[Begin Given text]

Journalism is already full of extreme stories about Facebook’s negative impacts. It is held responsible for people becoming jealous and murdering their lover, or for paedophilic grooming. To a lesser extent there are also positive stories about how Facebook stopped someone from committing suicide and helps those who are depressed. With 500 million users, we can be pretty sure that most stories and anecdotes about what Facebook might be capable of doing are true, however extreme. But that is a good reason to replace journalism and anecdote with more systematic research, which can demonstrate that such instances may be so exceptional as to be largely inconsequential, except for the people directly involved in those cases. It is not necessary to suggest that Facebook as a meta-best-friend necessarily cures depression or prevents suicide. We can still recognise that it is plausible, for a number of people, that it does act to complement offline friendships and to become significant as a friend in its own right.
Facebook is somewhere we can talk as much as we like, with or without responses from others. It is a site that genuinely addresses the perennial problem of boredom, especially teenage boredom, without necessarily imposing on the time of others. It has its limits; it doesn’t get drunk when we do. It doesn’t always comment back when we want it to. You can only ‘sort of’ have sex with it. But at a meta-level it may serve a purpose. Some of the most poignant examples we found were of a person who posted constantly about a baby that was born prematurely and another who posted about a parent afflicted with a terminal illness. We observed that these individuals seemed not too concerned whether or not the responses they received were from people they knew well. Facebook allowed the public sharing of suffering. It was a ‘witness’ to suffering that might be cathartic in its own right. The fact that Facebook is made up of actual people may give it unprecedented power and plausibility to act like a meta-person in this way. The downside to this relationship would be its potential to become so extreme that it does become appropriate to talk of fetishism or indeed pathology. One of the stories in Tales from Facebook is about a man who feels his partner’s addiction to Facebook has become pretty much on a par with heroin addiction; at least it became fatal to their relationship. There was no evidence that this sort of thing was common, but I believe that some sort of best-friend like relationship with Facebook is.

[End Given text]

> **Tasks**
• A. In the Facebook passage, how many users does Facebook have?
• B. Please carry the Facebook passage forward, starting after its final sentence.

[Begin Source data]

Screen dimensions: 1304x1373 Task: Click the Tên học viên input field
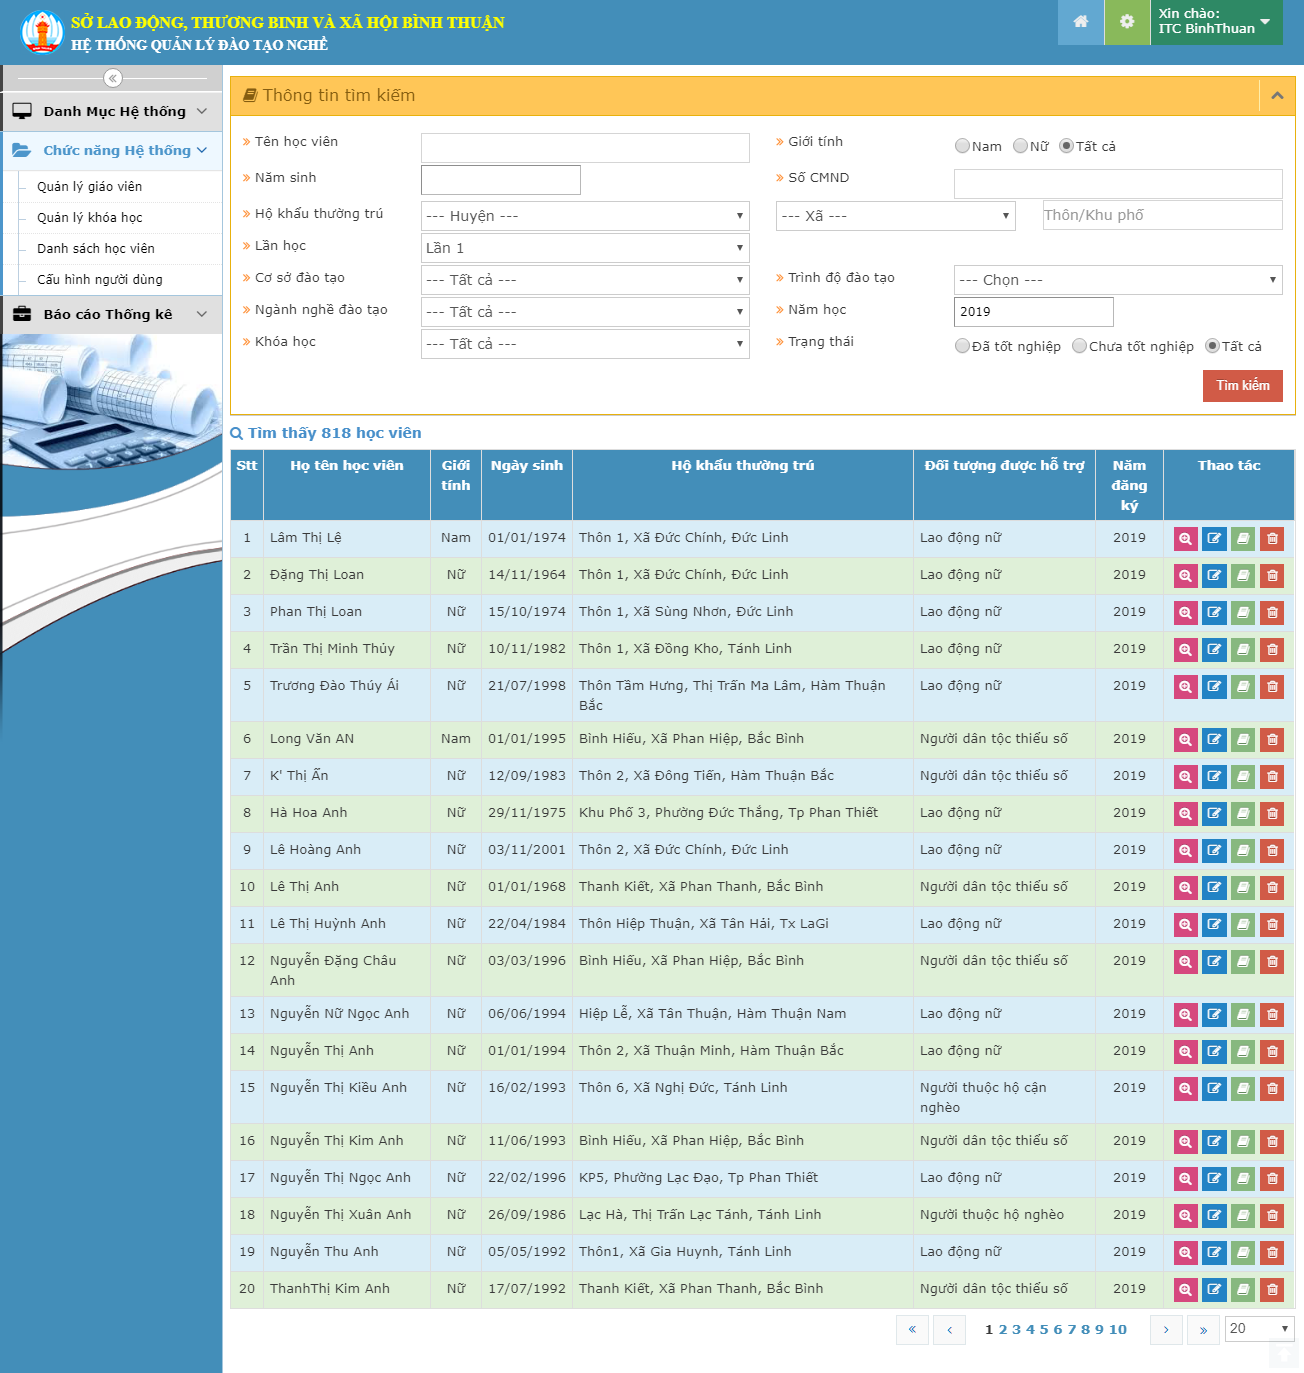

[End Source data]

> **Answer list**
• A. 500 million.

• B.
This is a work of anthropology rather than psychology, but it is worth at least speculating about Facebook’s role in facilitating the fantasy worlds of individuals. Imagine a novel in which two work colleagues have barely exchanged more than a few sentences, an occasional comment on what the other is wearing, but little more. Yet one of them dissects each word actually spoken, each glance, in copious detail. The man thereby convinces himself that he is now completely in love and in thrall to this work colleague and would surely leave his wife for her if only he didn’t have children. He knows exactly which Greek island will be the site of their passionate tryst. A little molehill of conversation becomes the mountain that moves Tristan and Isolde. My evidence for the impact of Facebook in this regard is very limited. But it seems likely that people’s increased ability to observe and follow another person passively gives even more licence to their internal fantasy world, where they can imagine whatever they might choose to happen between them. It is therefore possible that one of the most significant impacts of Facebook will be on internal worlds of fantasy and imagination, where many people spend much of their time.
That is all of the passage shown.